International comparisons not always what they seem

'The Facts'

Issues with international comparisons of pharmaceutical pricing have been further exposed in a new analysis of PBS-listed statins.

The PharmaDispatch analysis shows that total PBS spending on four listed cholesterol-lowering statins - atorvastatin, rosuvastatin, simvastatin, pravastatin - would be around 50 per cent higher if Australia adopted UK prices.

International comparisons have become a key feature of the policy debate in recent years following a 2013 report from the Grattan Institute that claimed Australia could save as much as $1.3 billion annually by linking PBS prices to what some other countries paid, including the UK.

Yet comparisons between countries are problematic for a number of reasons, not least because of different patent laws, which mean that generics, one of the primary drivers of price reductions, are launched at different times in different jurisdictions.

As a result, an analysis can be based on a comparison that is not like-for-like because the relevant drugs could be at different points in their life cycle.

In a December 2013 media release marking the first price disclosure reduction for atorvastatin, the Grattan Institute said that if "the Government benchmarked the prices of generic drugs against prices paid overseas it could save more than $1 billion a year in payments to manufacturers."

It is a contentious and highly doubtful claim.

For a start, as PharmaDispatch has repeatedly identified, the analysis captured a moment in time - and it happened to be the moment immediately before the full impact of price disclosure was felt by many of the most commonly prescribed PBS medicines.

In relation to atorvastatin, the Grattan Institute said in December 2013 that: "Atorvastatin, a high cholesterol drug that is sold as Lipitor, reduced in price by about $7 today for a box of 30 40 milligram pills. But if Australia had the UK’s wholesale prices, patients would save up to $19 extra on each box."

As we now know, as of 1 April this year the post-patent PBS price of atorvastatin will have fallen by around 90 per cent - as PharmaDispatch highlights today, while it remains higher than the UK price, the absolute difference is now so low that any referencing would generate small and mostly insignificant savings. In addition, atorvastatin faces another price reduction on 1 October.

Today's analysis shows that PBS ex-manufacturer prices for drugs subject to multiple price disclosure reductions, such as simvastatin and pravastatin, are largely in line with those paid in the UK.

The analysis is based on current UK prices, converted into Australian dollars, and PBS ex-manufacturer prices from a combination of 1 October 2014 and 1 April this year. The PBS prices have been indexed to UK prices.

A second issue are the drugs included in any analysis.

The Grattan Institute's analyses have been based on comparing the PBS ex-manufacturer price with that paid by the UK's National Health Service through their 'Category M' list off-patent drugs.

The 'Category M' list includes three statins that are off-patent in the UK - atorvastatin, simvastatin and pravastatin. It does not include rosuvastatin, more commonly known as AstraZeneca's CRESTOR, because it is not off-patent in the UK.

Yet it is subject to generic competition in Australia.
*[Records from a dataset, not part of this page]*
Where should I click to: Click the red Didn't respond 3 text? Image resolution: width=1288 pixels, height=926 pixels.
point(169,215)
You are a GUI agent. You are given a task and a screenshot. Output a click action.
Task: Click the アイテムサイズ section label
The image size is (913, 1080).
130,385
Consequently, the rosuvastatin price in Australia is significantly lower than that in the UK.

The Grattan Institute's analysis took the UK's 'Category M' list and applied the price to the identical list of drugs on the PBS. But why not do the reverse? Why not take the list of PBS drugs subject to price disclosure in Australia and apply them to the UK?
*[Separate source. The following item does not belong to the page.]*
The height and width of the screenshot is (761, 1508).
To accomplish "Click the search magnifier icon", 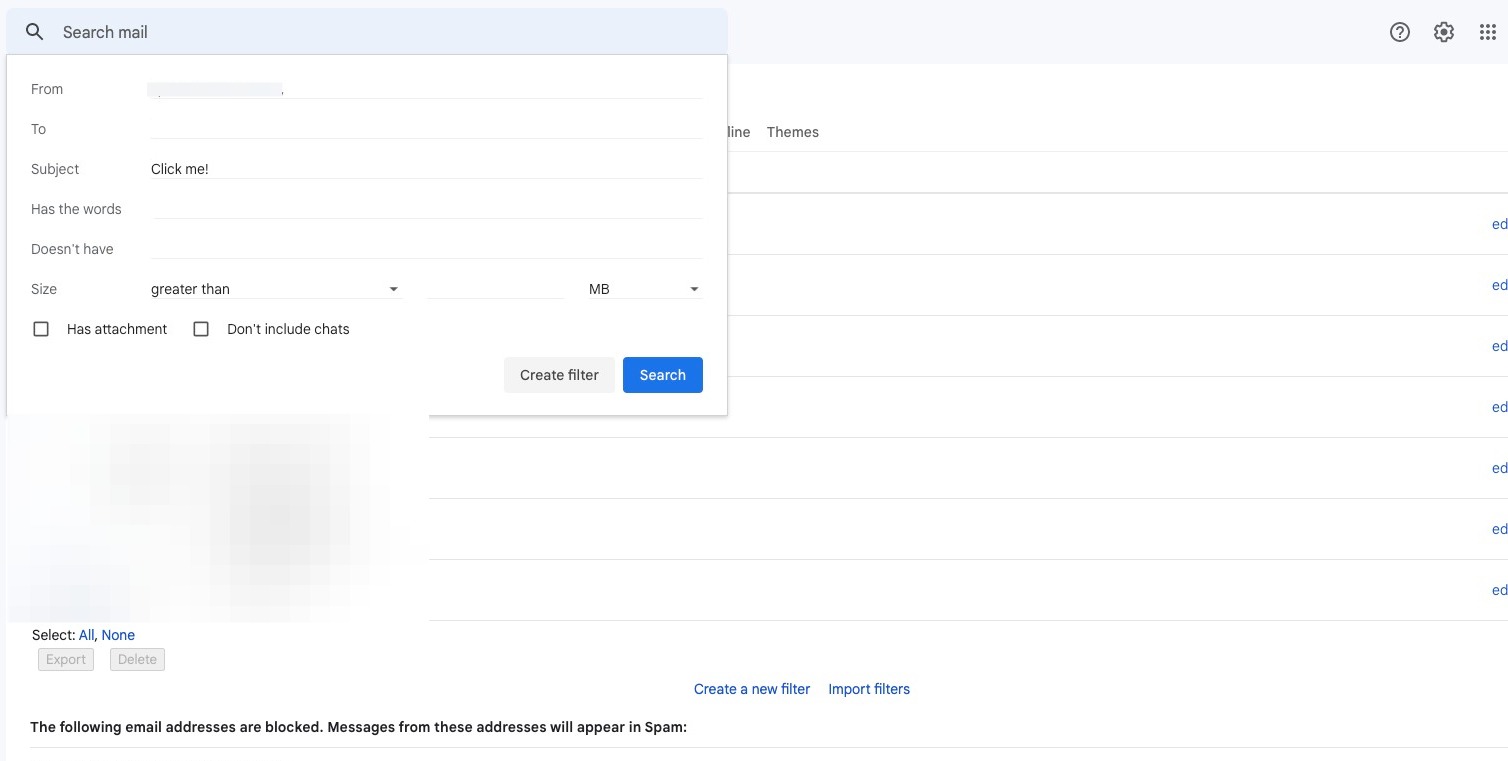I will (35, 32).
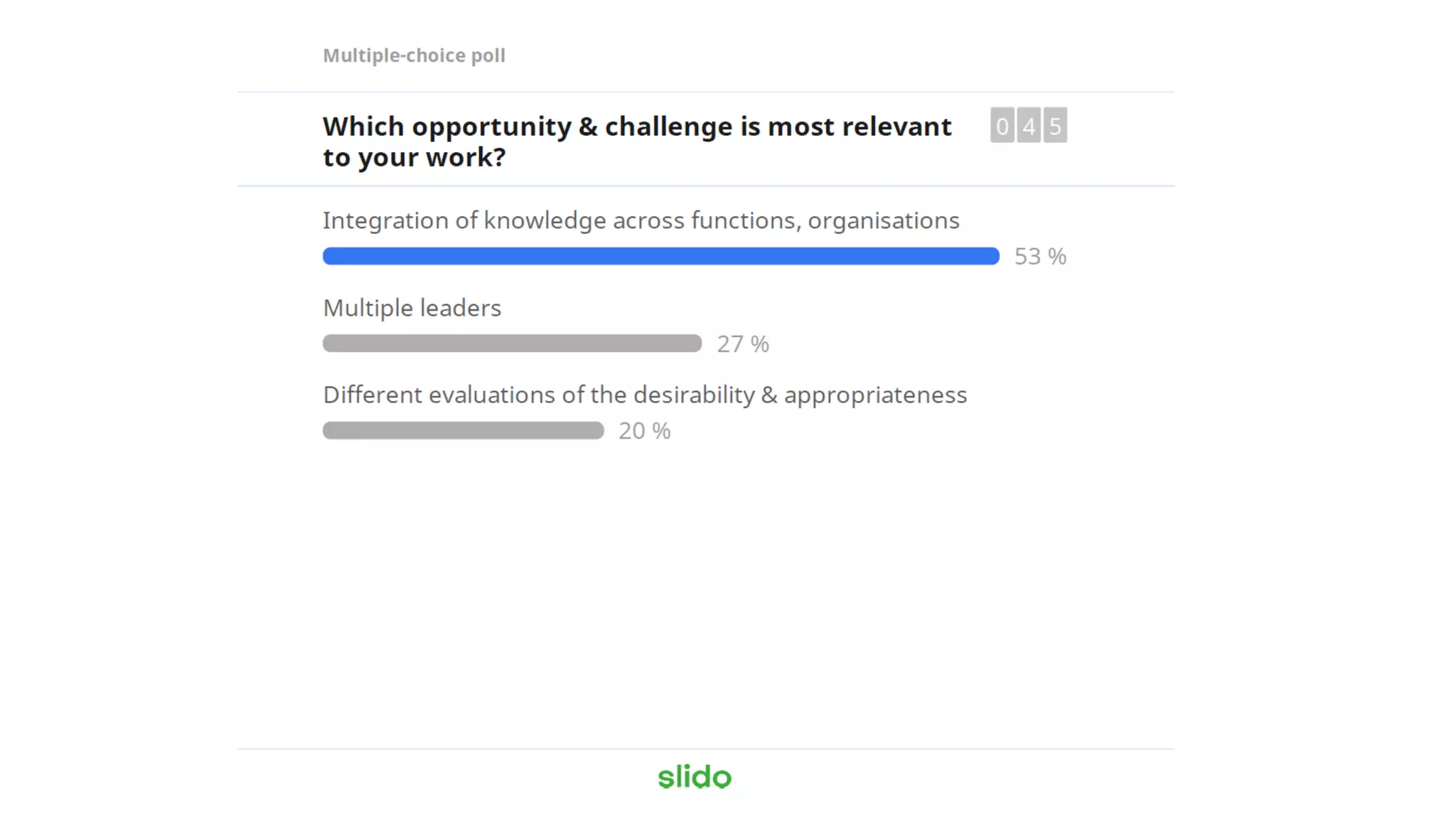The image size is (1456, 819).
Task: Click the word 'appropriateness' in third option
Action: point(876,395)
In fact, why limit the comparison to older off-patent drugs? A more meaningful analysis might include drugs earlier in their life cycle, such as those recently reimbursed.

The fundamental problem demonstrated in today's PharmaDispatch is that a limited analysis that includes only a selection of drugs can produce a particular result.
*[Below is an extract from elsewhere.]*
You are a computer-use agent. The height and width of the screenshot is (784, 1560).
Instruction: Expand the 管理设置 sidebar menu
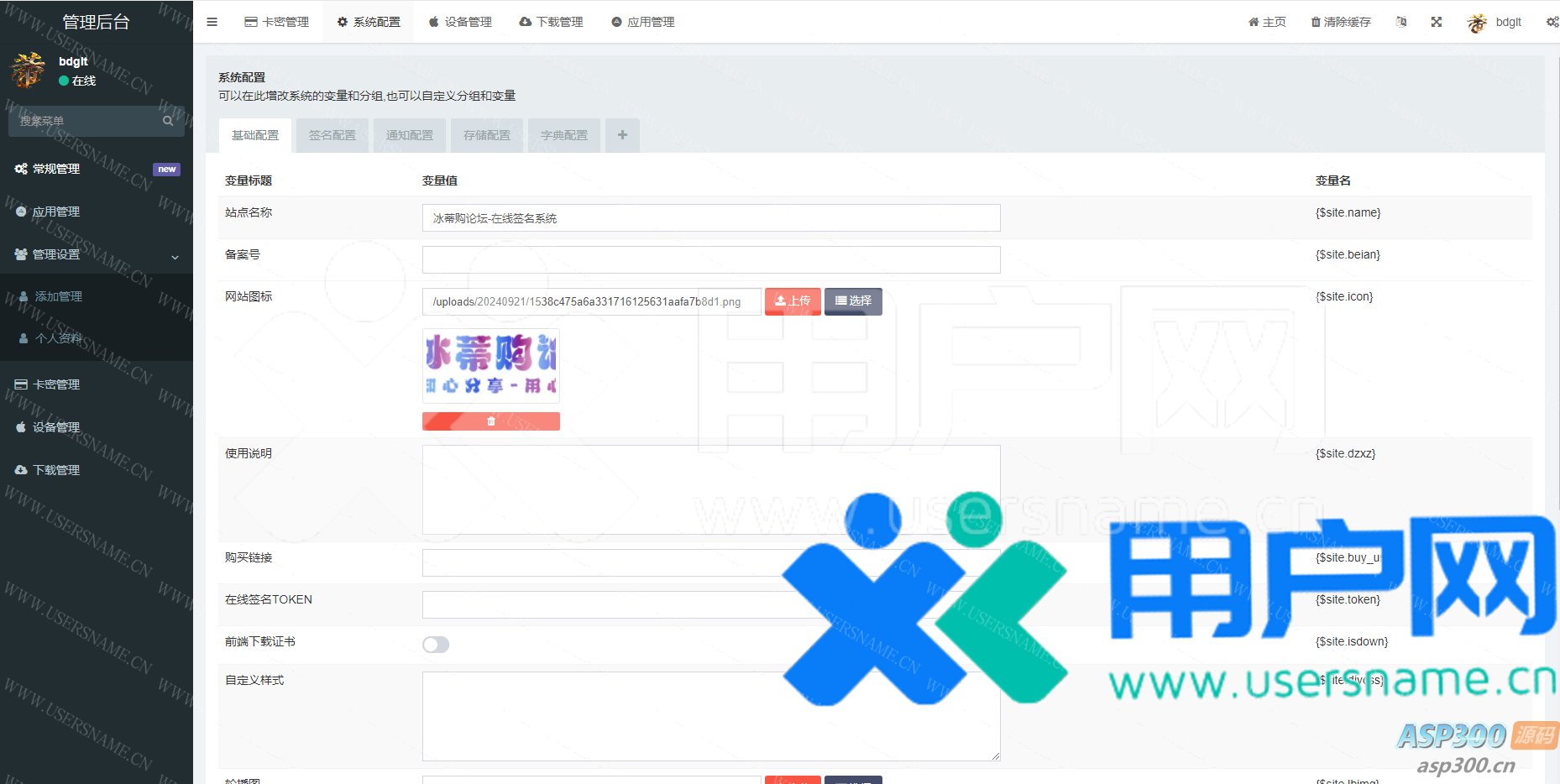[97, 254]
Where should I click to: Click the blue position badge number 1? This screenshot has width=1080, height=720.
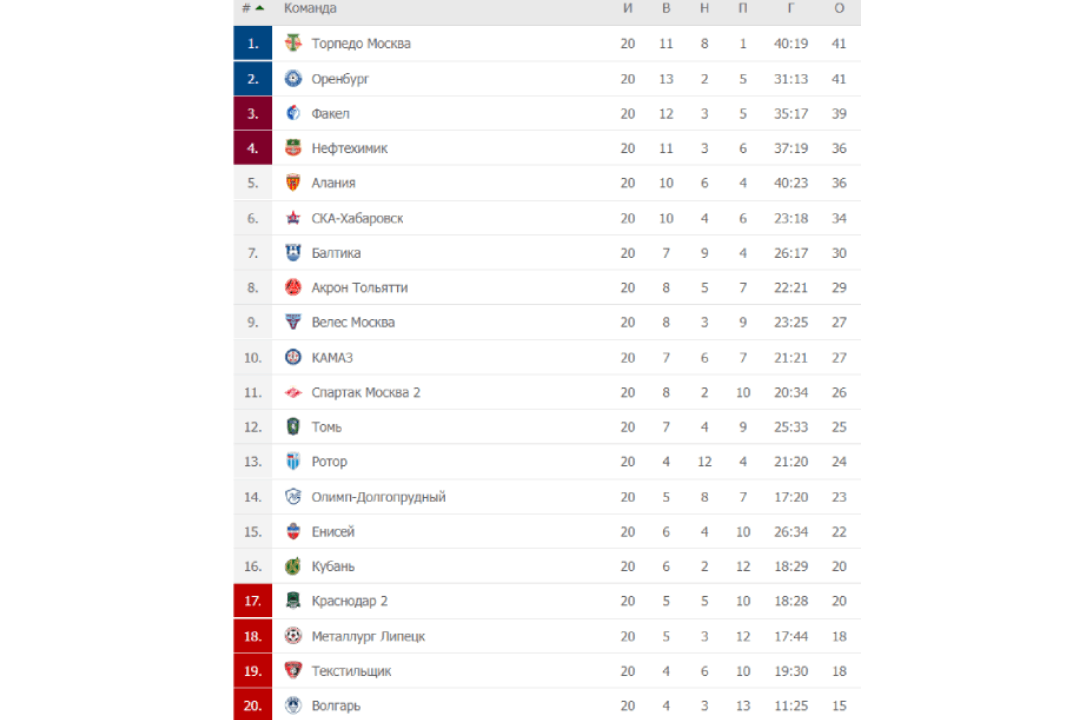[x=253, y=43]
Comparing the ex-manufacturer price of the four PBS-listed statins to UK prices shows that, if they were linked, Australia would pay significantly more than it does now.

Based on December PBS data, the Australian Government paid around $25 million in benefits for the four statins. If UK prices were applied, this would have been around $38 million because of the comparatively high CRESTOR (rosuvastatin) price in that country.